# What to do
Each line of the data that includes the string "agent" is to be copied out.

§

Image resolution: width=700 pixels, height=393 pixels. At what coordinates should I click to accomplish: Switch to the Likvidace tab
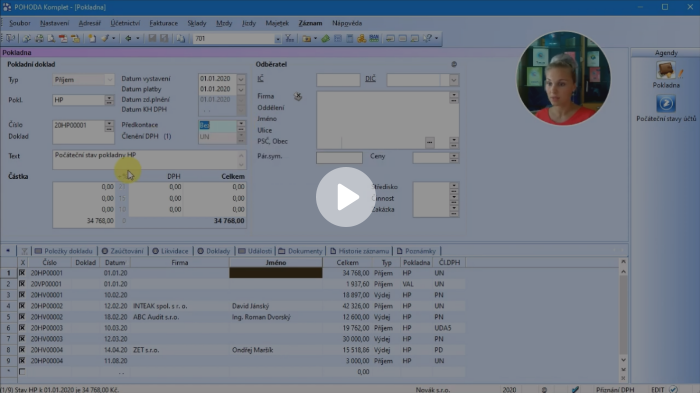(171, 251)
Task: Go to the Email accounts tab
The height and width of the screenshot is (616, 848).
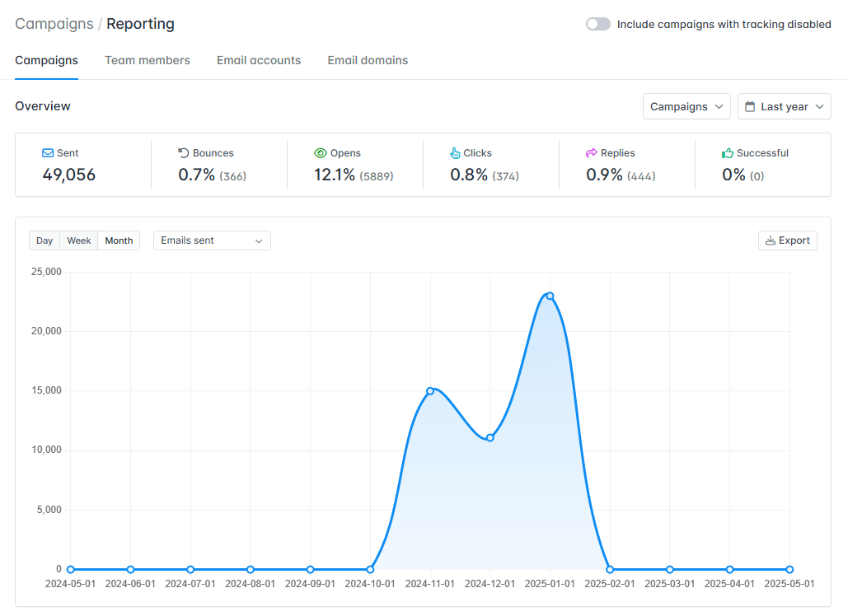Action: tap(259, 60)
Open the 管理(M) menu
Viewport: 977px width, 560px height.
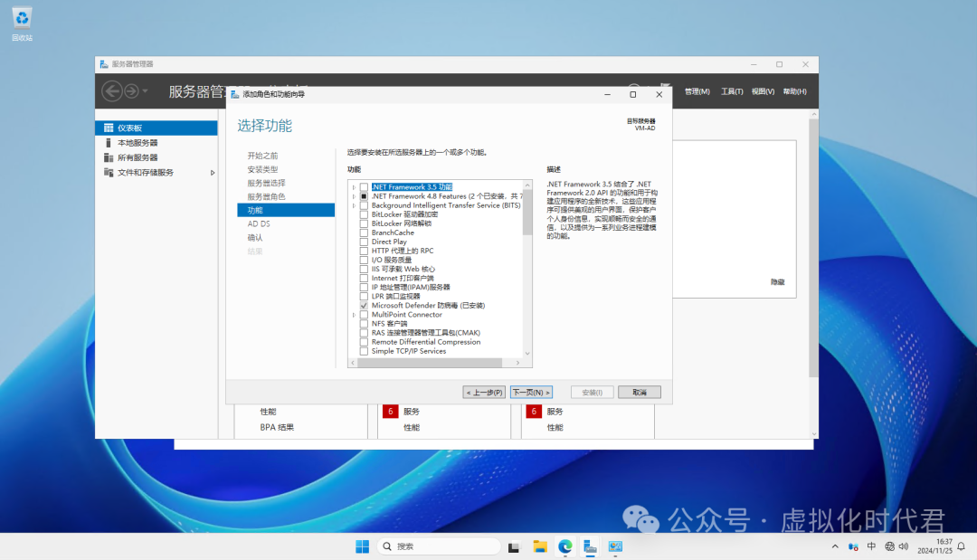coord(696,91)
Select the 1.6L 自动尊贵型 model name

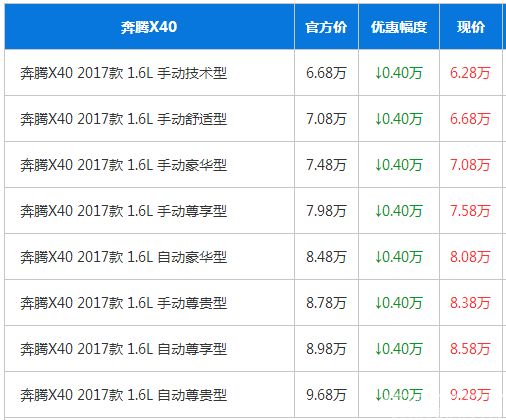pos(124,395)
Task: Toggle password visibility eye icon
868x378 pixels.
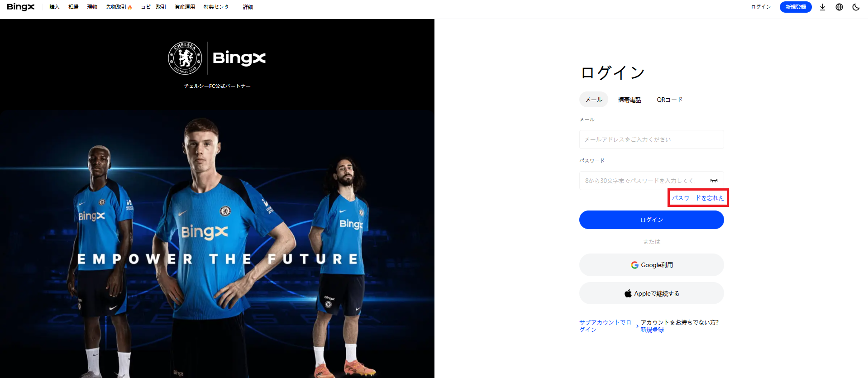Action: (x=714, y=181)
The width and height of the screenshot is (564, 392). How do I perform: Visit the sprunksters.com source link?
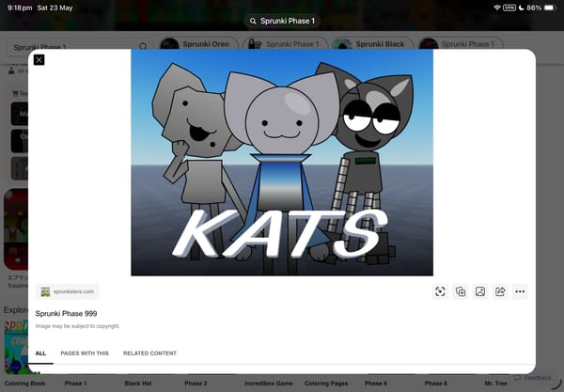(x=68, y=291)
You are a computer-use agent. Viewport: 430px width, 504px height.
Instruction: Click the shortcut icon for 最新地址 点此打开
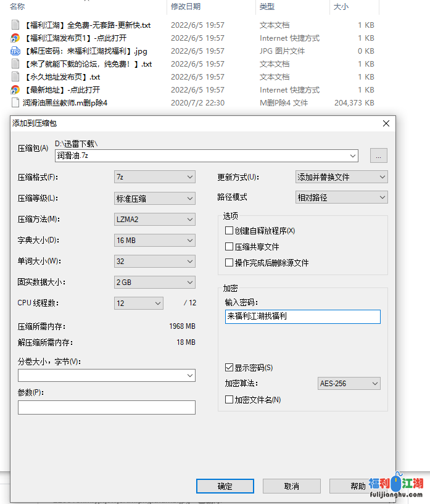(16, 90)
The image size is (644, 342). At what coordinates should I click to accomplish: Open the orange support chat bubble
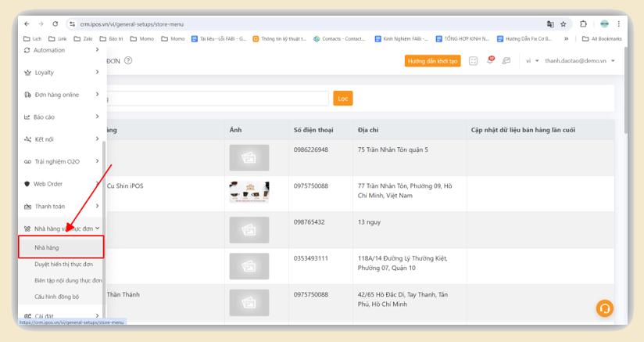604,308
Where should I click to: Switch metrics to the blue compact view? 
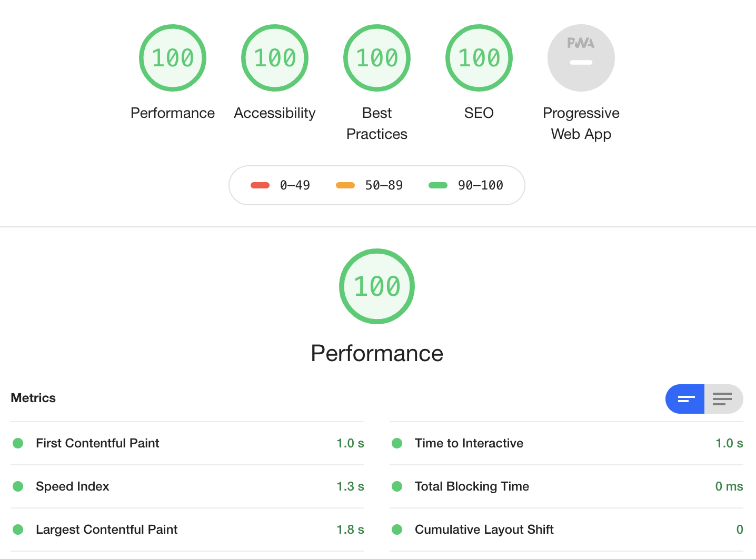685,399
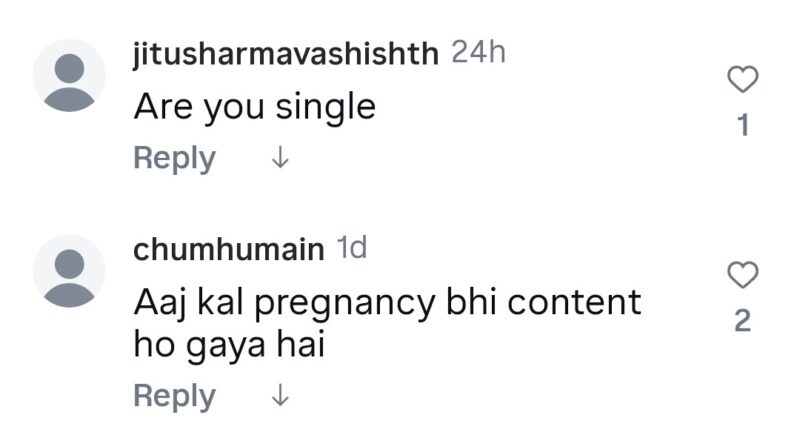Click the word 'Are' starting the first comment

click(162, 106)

§

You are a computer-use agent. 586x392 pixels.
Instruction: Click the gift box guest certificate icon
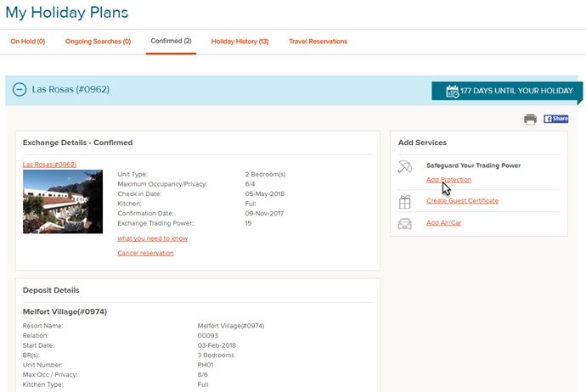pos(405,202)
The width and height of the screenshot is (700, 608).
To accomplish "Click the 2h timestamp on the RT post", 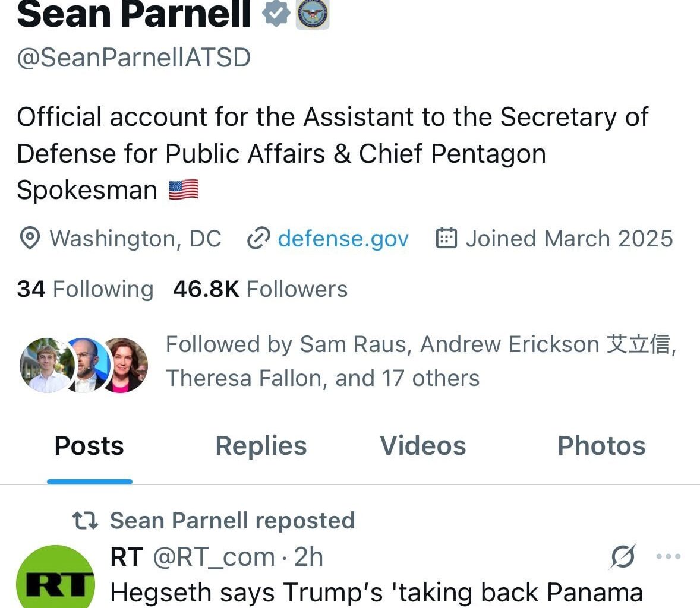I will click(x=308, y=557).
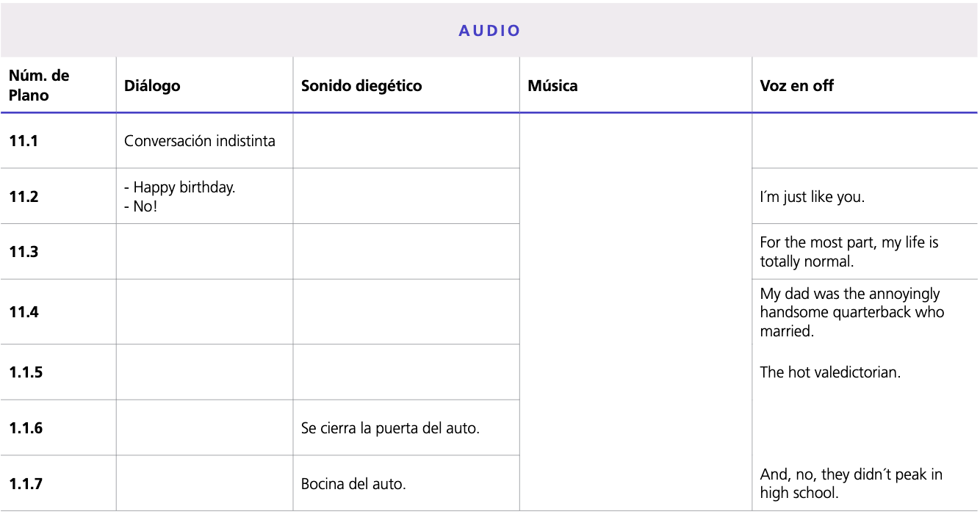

§

# Result of this task
You are a computer-use agent. Viewport: 430px width, 504px height.
You are a computer-use agent. 586x392 pixels.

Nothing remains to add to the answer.